THE EXERCISE »
In every record below, swap "Open" for "Launch" and write the lines out again with nothing else changed. Leave the pictures out of your answer.
* BEGIN PROVIDED RECORDS *
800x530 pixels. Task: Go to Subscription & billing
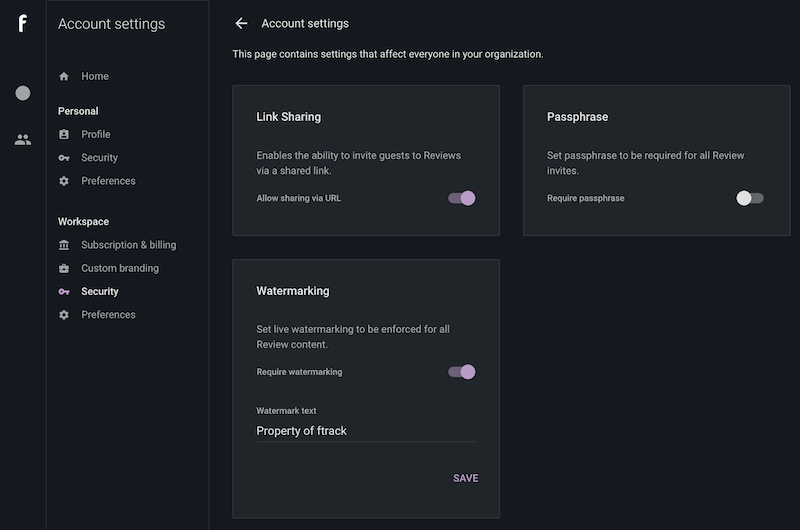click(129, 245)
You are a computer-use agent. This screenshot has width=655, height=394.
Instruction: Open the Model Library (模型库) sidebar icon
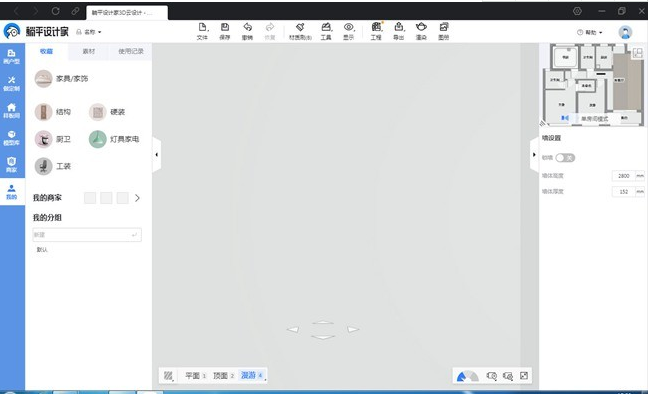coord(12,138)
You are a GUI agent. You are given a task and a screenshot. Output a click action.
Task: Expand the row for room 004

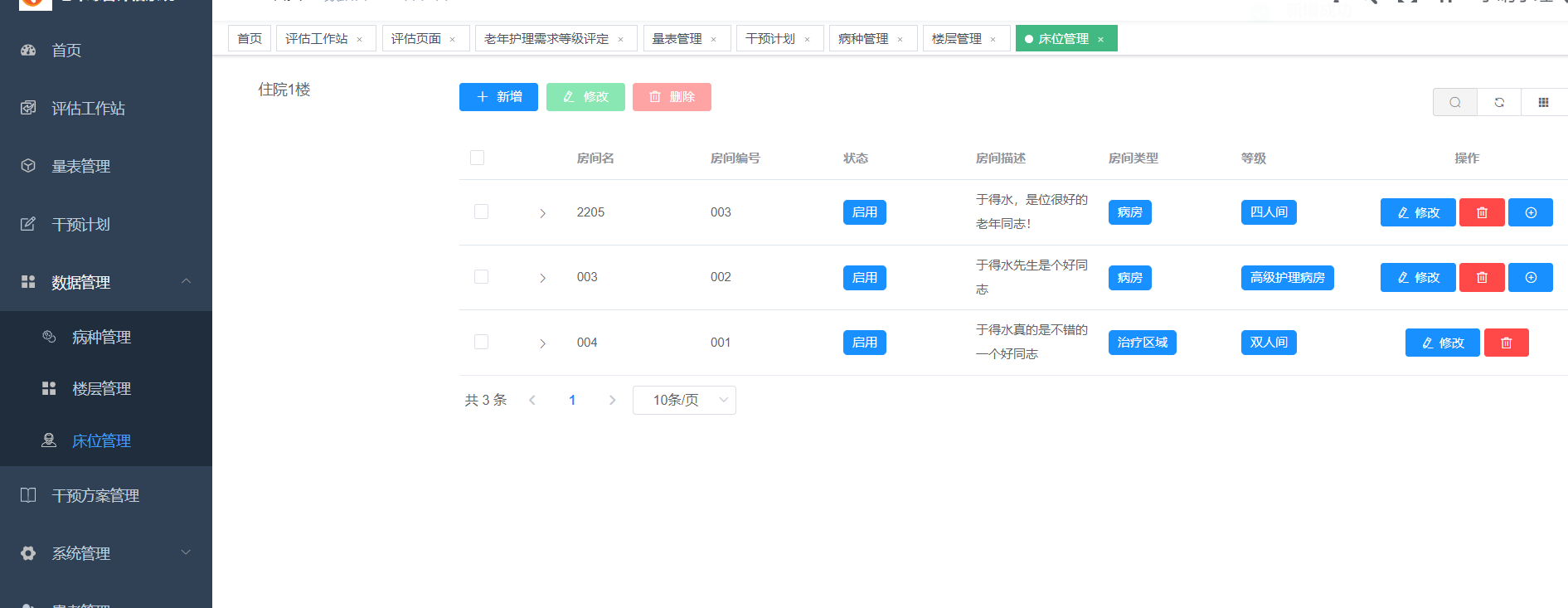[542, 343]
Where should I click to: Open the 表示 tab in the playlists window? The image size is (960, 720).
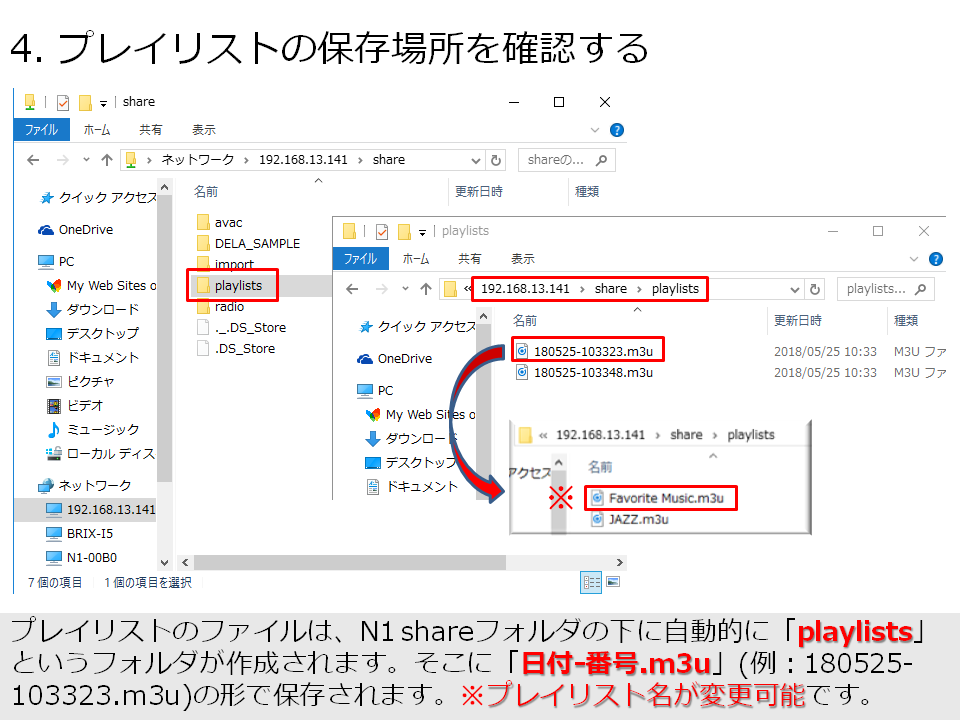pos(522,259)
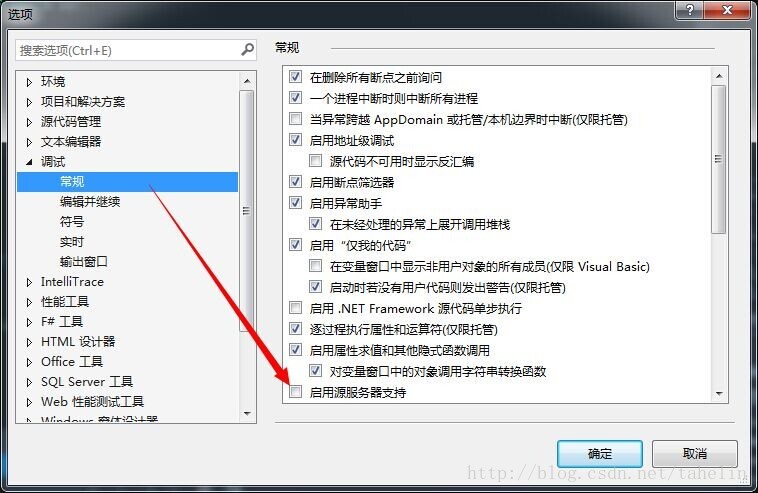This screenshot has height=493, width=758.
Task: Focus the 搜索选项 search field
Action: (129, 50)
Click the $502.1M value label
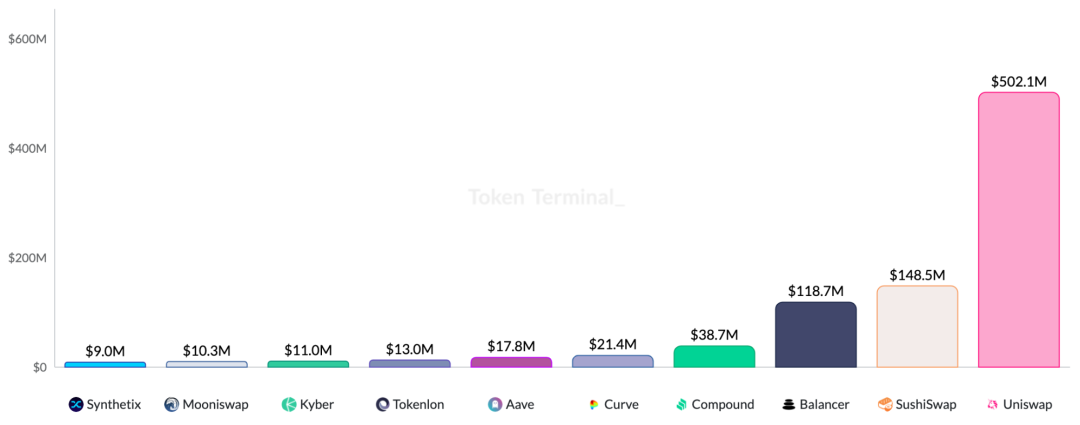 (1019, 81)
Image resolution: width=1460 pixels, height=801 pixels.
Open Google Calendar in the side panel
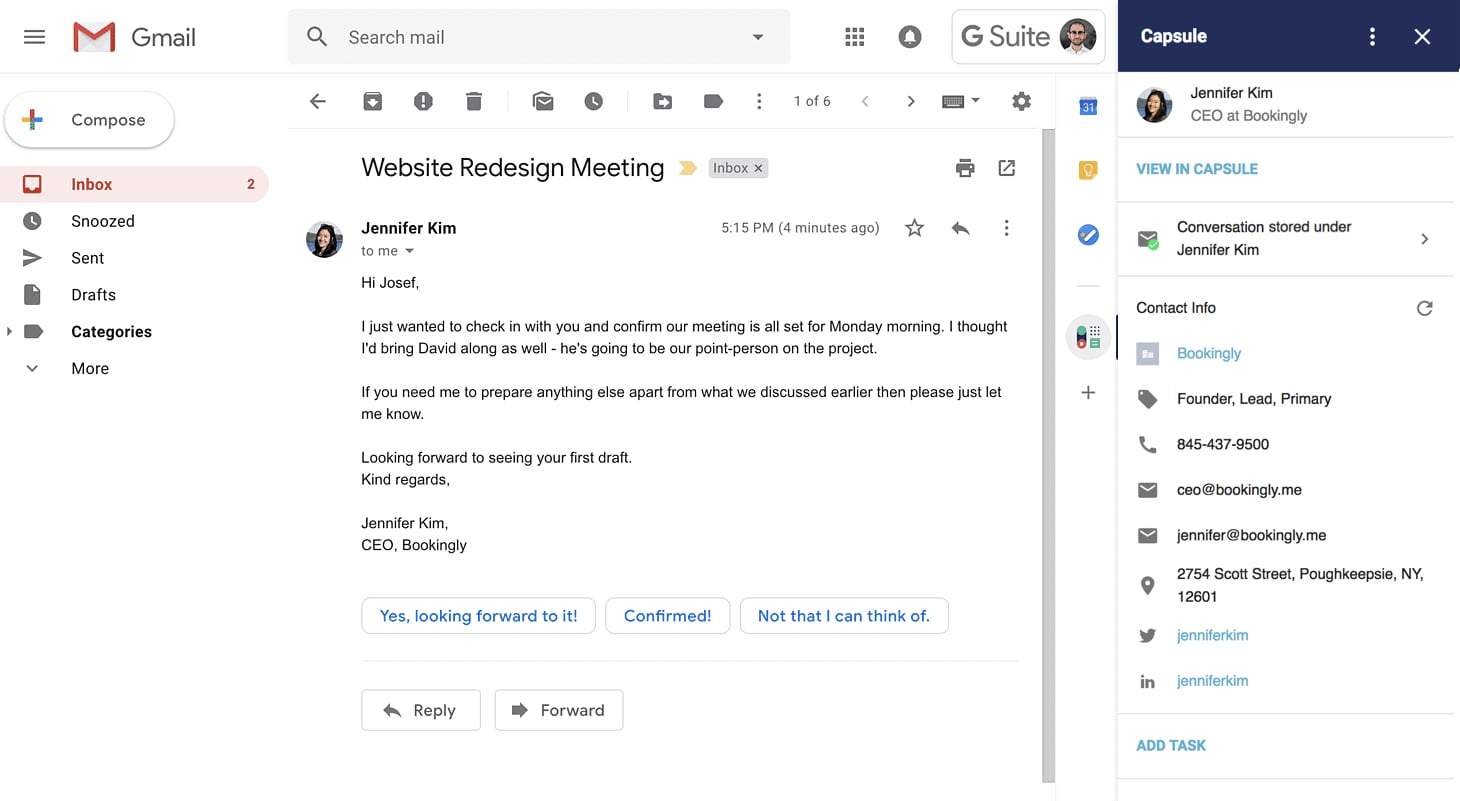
* END PROVIDED RECORDS *
CORRECT RESPONSE »
800x530 pixels. Task: Go to Subscription & billing
click(129, 245)
You are a computer-use agent. This screenshot has width=655, height=394.
Instruction: Launch the Model Library (模型库) sidebar icon
coord(12,138)
You are a GUI agent. You are given a task and a screenshot. Output a click action.
Task: Expand the row for room 004

[542, 343]
Where should I click to: Launch the 表示 tab in the playlists window? The image size is (960, 720).
pos(522,259)
This screenshot has height=493, width=758.
Task: Focus the 搜索选项 search field
Action: (129, 50)
Click the $502.1M value label
 (1019, 81)
Image resolution: width=1460 pixels, height=801 pixels.
Launch Google Calendar in the side panel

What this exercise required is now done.